Pour que Mgr Shao ‘fasse surface’, c’est-à-dire puisse agir au grand jour, au sein des structures « officielles » du diocèse, il faudrait en effet qu’il soit installé comme évêque « officiel », et cela signifie une acceptation de son épiscopat par les autorités civiles. Or, pour que le gouvernement chinois l’accepte comme évêque, Mgr Shao devrait très certainement devenir membre de l’Association patriotique et, un jour prochain sans doute, concélébrer une messe avec l’un ou l’autre des sept évêques « officiels » qui sont illégitimes car ordonnés sans l’accord du pape. En agissant ainsi, Mgr Shao prendrait le risque d’agir contre sa conscience et de se couper d’une grande partie de la communauté « clandestine » qui ne lui reconnaîtrait plus alors d’autorité. A Wenzhou, on estime que les « clandestins » représentent environ 80 000 fidèles, les « officiels » étant moitié moins.

Le diocèse de Wenzhou n’est pas un cas unique en Chine. Dans d’autres diocèses, le Saint-Siège a cherché à favoriser l’unité du corps épiscopal à la faveur de la disparition de cette génération d’évêques nommés dans les années 1980 et 1990 et qui sont aujourd’hui très âgés. Ainsi à Tianshui, diocèse de la province du Gansu (nord-ouest de la Chine), à la suite de la retraite de Mgr Wang Milu, le Saint-Siège avait nommé évêque en titre le P. John-Baptist Wang Ruowang, de la communauté « clandestine », avec pour coadjuteur le P. Bosco Zhao Jianzhang, de la partie « officielle ». L’ordination épiscopale de Mgr Wang s’est déroulé dans la clandestinité, c’est-à-dire sans que les autorités chinoises n’en aient connaissance. Prises de court, ces dernières ont semble-t-il très mal pris le fait que ce ne soit pas Mgr Zhao qui soit nommé évêque en titre ; elles multiplient depuis les pressions pour que Mgr Zhao devienne l’ordinaire du diocèse. En attendant, elles empêchent l’ordination épiscopale de ce dernier, qui a cependant été placé en 2013 à la tête de l’Association patriotique pour la province du Gansu. L’unité tant recherchée semble donc encore lointaine et des sources catholiques locales indiquent que Mgr Zhao aura du mal à se faire accepter comme évêque dans un diocèse où la composante « clandestine » est majoritaire.
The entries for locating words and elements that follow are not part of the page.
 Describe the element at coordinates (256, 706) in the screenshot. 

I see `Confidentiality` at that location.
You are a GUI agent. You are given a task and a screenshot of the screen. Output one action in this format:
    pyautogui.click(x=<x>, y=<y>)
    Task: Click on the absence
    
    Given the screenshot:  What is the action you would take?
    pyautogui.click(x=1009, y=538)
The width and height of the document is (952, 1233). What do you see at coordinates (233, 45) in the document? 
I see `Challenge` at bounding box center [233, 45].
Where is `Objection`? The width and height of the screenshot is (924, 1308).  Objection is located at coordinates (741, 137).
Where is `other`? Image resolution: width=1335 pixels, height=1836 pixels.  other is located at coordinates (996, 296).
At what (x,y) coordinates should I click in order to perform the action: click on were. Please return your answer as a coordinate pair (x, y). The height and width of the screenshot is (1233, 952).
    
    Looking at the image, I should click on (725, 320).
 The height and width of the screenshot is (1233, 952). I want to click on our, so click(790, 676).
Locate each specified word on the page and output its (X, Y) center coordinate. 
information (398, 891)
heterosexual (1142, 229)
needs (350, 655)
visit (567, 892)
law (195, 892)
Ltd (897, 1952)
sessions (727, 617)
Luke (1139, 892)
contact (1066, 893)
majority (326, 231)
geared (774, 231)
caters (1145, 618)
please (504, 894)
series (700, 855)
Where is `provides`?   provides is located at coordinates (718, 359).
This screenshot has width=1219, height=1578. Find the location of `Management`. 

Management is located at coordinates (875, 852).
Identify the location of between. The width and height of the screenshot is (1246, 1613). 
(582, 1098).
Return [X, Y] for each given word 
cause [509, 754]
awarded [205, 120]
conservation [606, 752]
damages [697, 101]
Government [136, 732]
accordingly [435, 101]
Ainsi que le résume l’agence Ucanews dans une récente dépêche, l’organisation de la succession des évêques en Chine n’est qu’un exemple de la complexité que revêt la situation de l’Eglise dans ce pays. Alors qu’il est de notoriété publique que Pékin et Rome négocient un accord mais que rien n’a filtré de la teneur de ces négociations, cette complexité n’augure peut-être pas d’une issue rapide à ces dernières. « Le simple fait de nommer l’Eglise qui est en Chine pose problème et les mots qui seront choisis ont une signification politique forte, selon que l’on parle de ‘l’Eglise catholique en Chine’ ou de ‘l’Eglise catholique de Chine’, voire de ‘l’Eglise catholique chinoise’ », analyse un observateur anonyme.